Estrogen promotes the growth of some ovarian cancer cells at nanomolar concentrations, but has been shown to inhibit growth of normal ovarian surface epithelial (OSE) cells at micromolar concentrations (1 microg/ml). OSE cells express the estrogen receptor (ER)-alpha, and are the source of 90% of ovarian cancers. The potential sensitivity of OSE cells to estrogen stresses the importance of understanding the estrogen-dependent mechanisms at play in OSE proliferation and transformation, as well as in anticancer treatment. We investigated the effects of estradiol on cell proliferation in vitro, and demonstrate an intracellular locus of action of estradiol in cultured rhesus ovarian surface epithelial (RhOSE) cells. We show that ovarian and breast cells are growth-inhibited by micromolar concentrations of estradiol, and that this inhibition correlates with estrogen receptor expression. We further show that normal rhesus OSE cells do not activate ERK or Akt in response to estradiol, nor does estradiol block the ability of serum to stimulate ERK or induce cyclin D expression. Contrarily, estradiol inhibits serum-dependent retinoblastoma protein (Rb) phosphorylation and blocks DNA synthesis. This inhibition does not formally arrest cells, and is reversible within hours of estrogen withdrawal. Our data are consistent with growth inhibition by activation of Rb and indicate that sensitivity to hormone therapy in anticancer treatment can be modulated by cell cycle regulators downstream of the estrogen receptor.
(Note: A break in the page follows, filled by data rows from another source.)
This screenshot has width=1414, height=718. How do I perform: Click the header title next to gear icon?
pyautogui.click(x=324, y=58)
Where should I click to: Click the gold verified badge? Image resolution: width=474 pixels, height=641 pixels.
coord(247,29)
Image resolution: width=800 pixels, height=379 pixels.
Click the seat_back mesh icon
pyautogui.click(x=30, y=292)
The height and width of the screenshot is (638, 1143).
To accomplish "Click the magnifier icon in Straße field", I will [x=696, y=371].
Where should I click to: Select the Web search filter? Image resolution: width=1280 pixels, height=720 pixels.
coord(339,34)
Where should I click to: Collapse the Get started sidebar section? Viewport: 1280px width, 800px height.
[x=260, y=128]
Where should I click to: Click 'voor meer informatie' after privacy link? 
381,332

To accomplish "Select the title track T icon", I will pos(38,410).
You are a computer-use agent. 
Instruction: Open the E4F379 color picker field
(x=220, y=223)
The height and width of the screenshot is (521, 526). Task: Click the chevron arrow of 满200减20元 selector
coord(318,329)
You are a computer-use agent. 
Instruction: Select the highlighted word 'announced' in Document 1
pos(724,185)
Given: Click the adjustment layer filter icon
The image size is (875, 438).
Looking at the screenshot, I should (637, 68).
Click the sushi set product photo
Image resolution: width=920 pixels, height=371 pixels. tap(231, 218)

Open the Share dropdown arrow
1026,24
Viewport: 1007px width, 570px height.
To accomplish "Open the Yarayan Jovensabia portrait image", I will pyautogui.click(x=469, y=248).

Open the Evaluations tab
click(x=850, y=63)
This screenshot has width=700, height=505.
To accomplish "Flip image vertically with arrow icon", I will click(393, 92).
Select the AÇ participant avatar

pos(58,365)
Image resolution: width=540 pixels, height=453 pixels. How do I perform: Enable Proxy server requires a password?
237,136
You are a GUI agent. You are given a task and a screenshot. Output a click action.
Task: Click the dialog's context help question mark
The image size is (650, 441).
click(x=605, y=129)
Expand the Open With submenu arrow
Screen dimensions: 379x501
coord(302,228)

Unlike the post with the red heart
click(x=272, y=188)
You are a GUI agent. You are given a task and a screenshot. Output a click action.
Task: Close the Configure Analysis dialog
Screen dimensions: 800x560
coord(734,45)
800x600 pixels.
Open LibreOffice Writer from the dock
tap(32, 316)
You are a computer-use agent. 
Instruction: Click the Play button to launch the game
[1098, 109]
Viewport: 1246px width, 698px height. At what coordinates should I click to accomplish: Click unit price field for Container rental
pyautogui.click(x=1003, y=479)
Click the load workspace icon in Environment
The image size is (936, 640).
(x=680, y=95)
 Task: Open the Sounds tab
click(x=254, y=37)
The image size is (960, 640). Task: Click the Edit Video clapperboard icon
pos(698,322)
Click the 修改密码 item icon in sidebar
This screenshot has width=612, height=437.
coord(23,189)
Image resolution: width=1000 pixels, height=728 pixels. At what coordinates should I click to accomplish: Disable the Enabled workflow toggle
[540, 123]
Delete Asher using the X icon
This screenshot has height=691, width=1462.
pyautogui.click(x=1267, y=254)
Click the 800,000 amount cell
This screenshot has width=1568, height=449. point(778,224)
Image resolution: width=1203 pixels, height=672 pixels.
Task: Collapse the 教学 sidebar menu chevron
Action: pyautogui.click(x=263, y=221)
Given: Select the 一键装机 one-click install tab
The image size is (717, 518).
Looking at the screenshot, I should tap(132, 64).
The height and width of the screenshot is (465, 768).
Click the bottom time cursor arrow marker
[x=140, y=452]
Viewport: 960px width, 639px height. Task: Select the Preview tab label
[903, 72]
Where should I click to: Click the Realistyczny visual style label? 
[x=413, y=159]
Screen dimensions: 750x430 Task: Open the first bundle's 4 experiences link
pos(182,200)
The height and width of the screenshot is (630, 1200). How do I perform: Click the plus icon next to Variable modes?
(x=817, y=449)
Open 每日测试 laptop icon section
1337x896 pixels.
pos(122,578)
Proliferation of rhesus ovarian surface epithelial cells in culture: lack of mitogenic response to steroid or gonadotropic hormones.

Ovarian cancer is the most lethal gynecological cancer, and approximately 90% of ovarian cancers derive from the ovarian surface epithelium (OSE), yet the biology of the OSE is poorly understood. Factors associated with increased risk of non-hereditary ovarian cancer include the formation of inclusion cysts, effects of reproductive hormones and the number of ovulations experienced in a woman's lifetime. Distinguishing between these factors is difficult in vivo, but cultured OSE cells are viable tools for some avenues of research. Here we establish rhesus macaque OSE cultures and demonstrate that these cells express cytokeratin, vimentin, N-cadherin, ER-alpha, and PR but are negative for E-cadherin. We show that these cells activate MAPK and proliferate in response to extracellular calcium, as do human and rat OSE. In contrast, the gonadotropic hormones FSH (4-400 IU/liter), LH (8.5-850 IU/liter), and human CG (10-1000 IU/liter) fail to stimulate proliferation. We find that concentrations of progesterone and estrogen normally present in follicles just before ovulation ( approximately 1000 ng/ml) significantly decrease the number of mitotically active rhesus macaque OSE cells as determined by PCNA labeling, total cell count, and (3)H-thymidine uptake, whereas lower steroid concentrations have no effect.